Now in Virginia, I was pleased to hear from Nancy Lucker Bargher, who said she and her brother’s families have kept all the trains their father had, and that the tradition is alive and well.
Early in 2013, I had written a column about a popular Oneonta acrobatic team in the late 1930s called “The Arabian Knights.” Cindy Eckert, the daughter of one of the acrobats, Lester Eckert, wrote to say she had connected with Jo Ann Kaufman, daughter of another Arabian Knight member, Richard E. Cole, and shared how their fathers were great friends while on the team and at Oneonta High School.
“I had heard that my father had run away from home with the Circus to be an acrobat,” Eckert wrote. “Now I knew why. He really liked being on stage, being an acrobat. And my mother said that he said he liked the sound of applauding, it would bring back ‘that’ feeling. That it never left him.”

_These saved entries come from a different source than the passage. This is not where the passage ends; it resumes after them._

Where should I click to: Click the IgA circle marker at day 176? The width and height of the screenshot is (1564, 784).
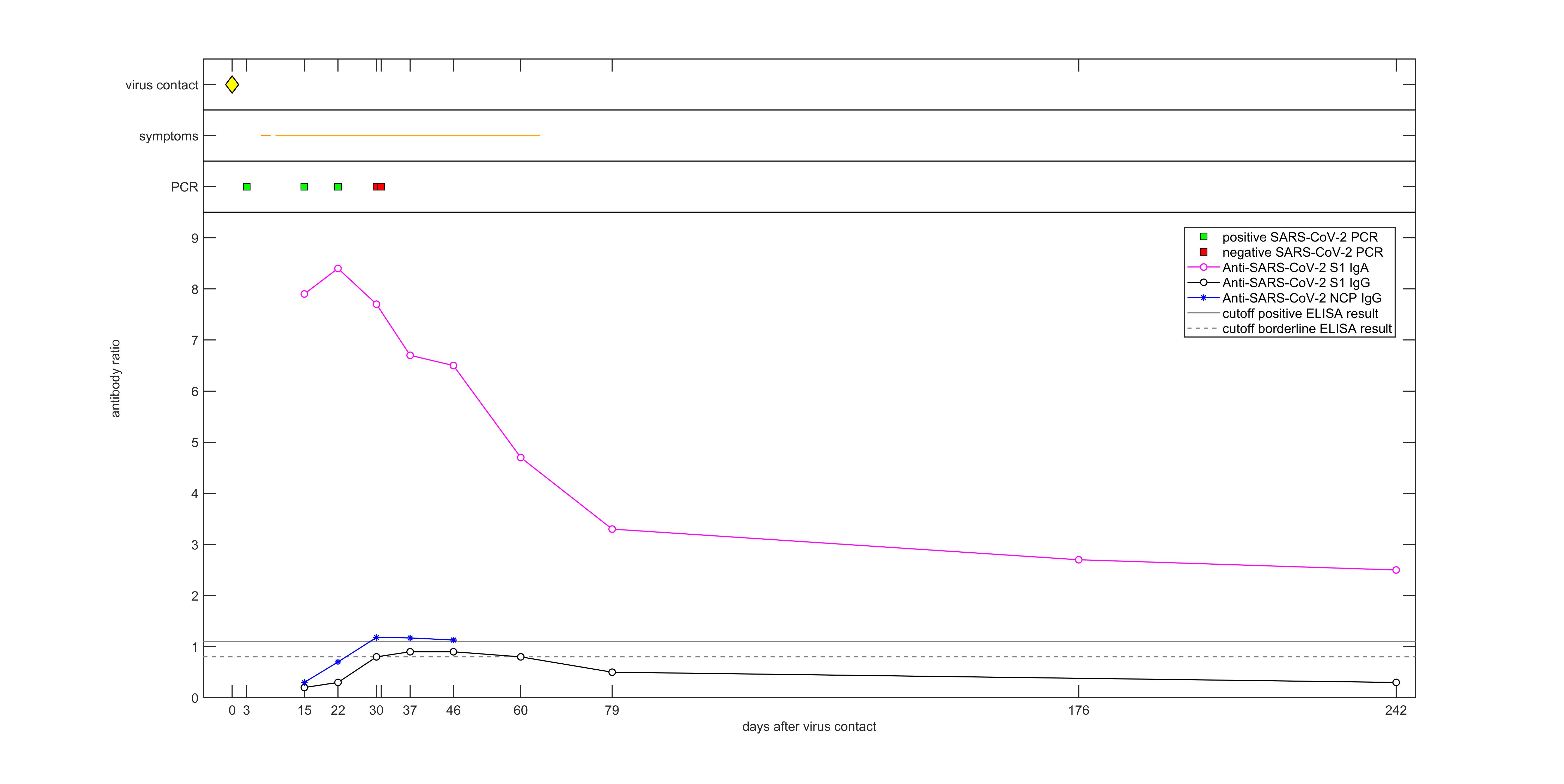tap(1079, 560)
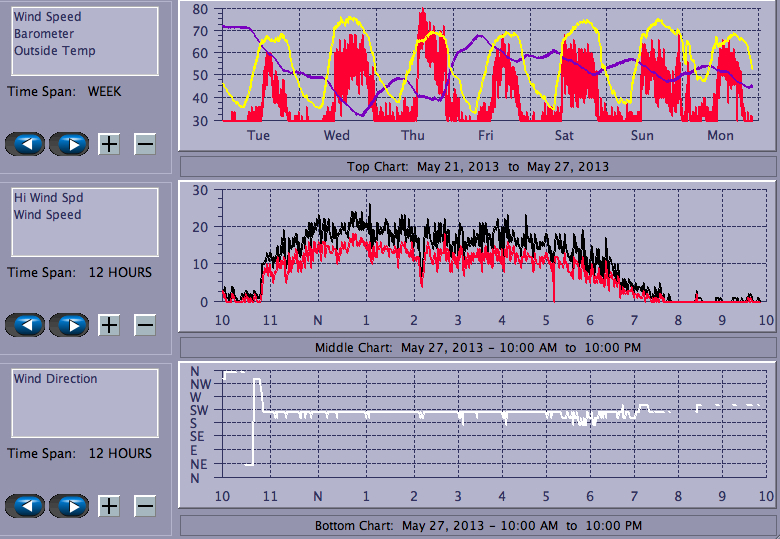Image resolution: width=780 pixels, height=539 pixels.
Task: Click the top chart back arrow button
Action: point(25,144)
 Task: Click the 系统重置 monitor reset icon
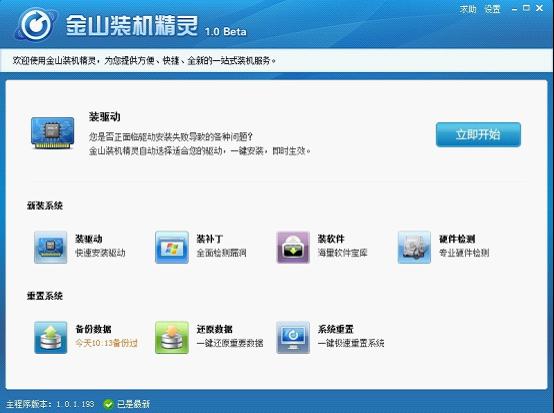tap(293, 337)
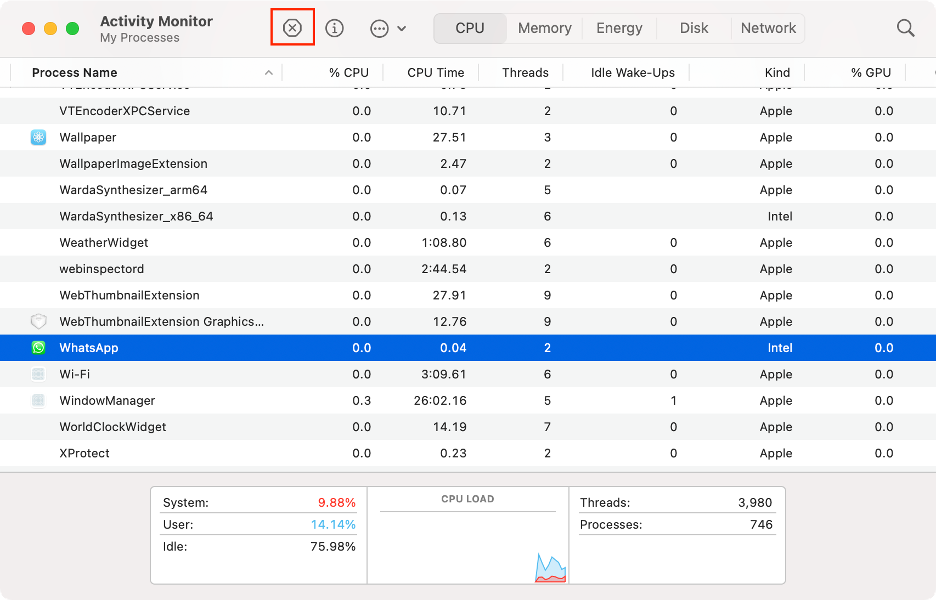Click the Stop Process (X) toolbar icon

click(292, 27)
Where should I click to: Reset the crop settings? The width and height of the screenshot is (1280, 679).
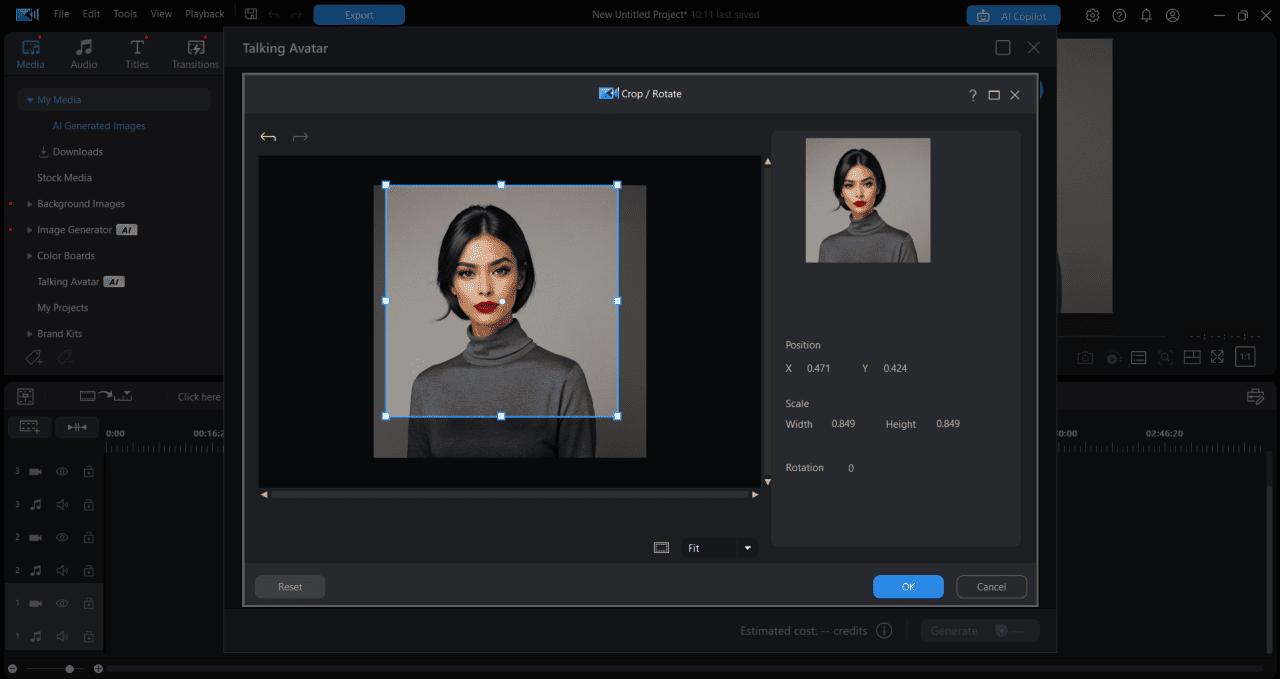(x=289, y=586)
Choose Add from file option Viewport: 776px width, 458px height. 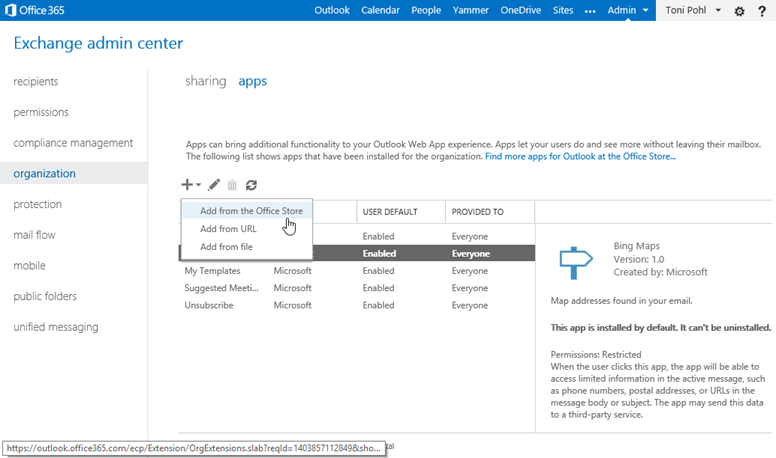pyautogui.click(x=226, y=246)
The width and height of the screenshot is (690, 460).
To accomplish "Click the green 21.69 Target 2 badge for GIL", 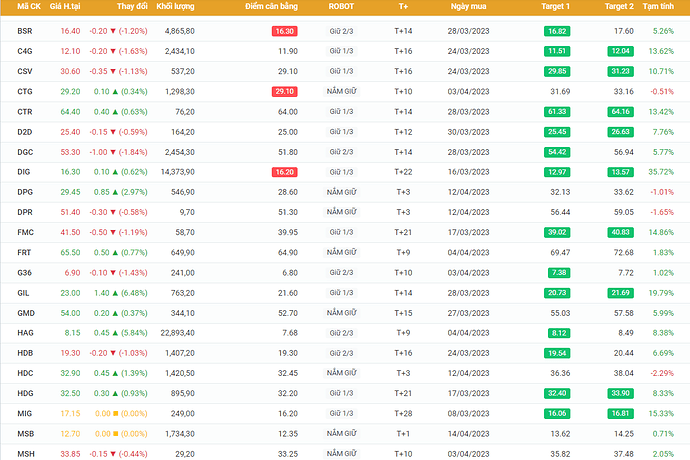I will (x=619, y=292).
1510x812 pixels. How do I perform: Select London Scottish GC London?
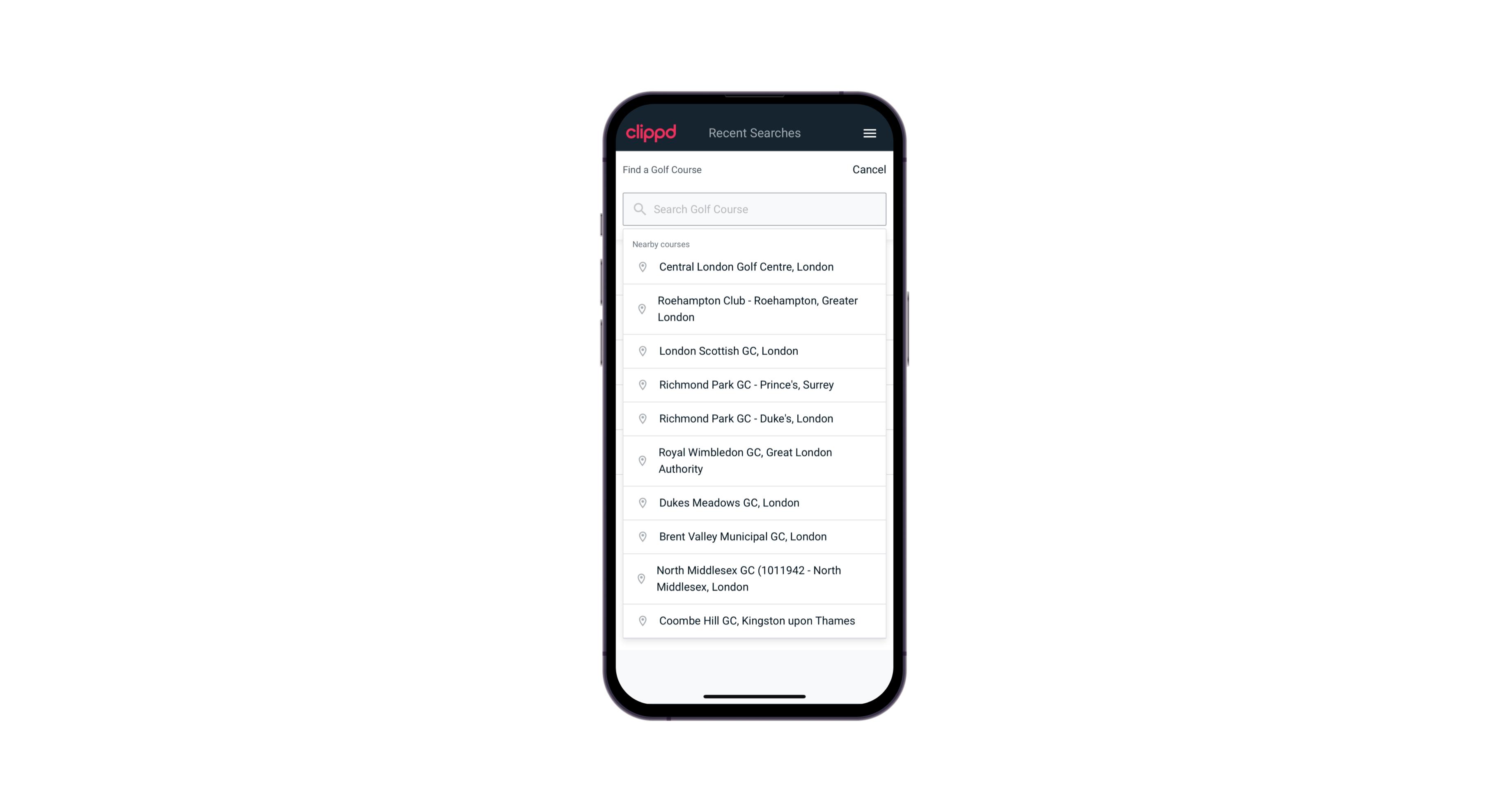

Lastly, I heard from Fred Lewis of Oneonta, after he read about the column in February about the Citizens’ Military Training Camps that were popular during summer months of the 1930s. Lewis, now 91, said he attended the final year the CMTC was in existence in 1940 when he was 17, and the experience took him to the Plattsburgh army base. He recalled about 28 other boys from Otsego County went that summer.
“I went from the eighth of July until the eighth of August,” Lewis said recently. “They told us in addition to normal clothes to bring a heavy sweater, which seemed strange at first but even at that time of year, it gets cool there by the lake at night.
“As far as military courtesy and training, I learned more there than I did in three years in the Army. It was quite an experience,” Lewis said.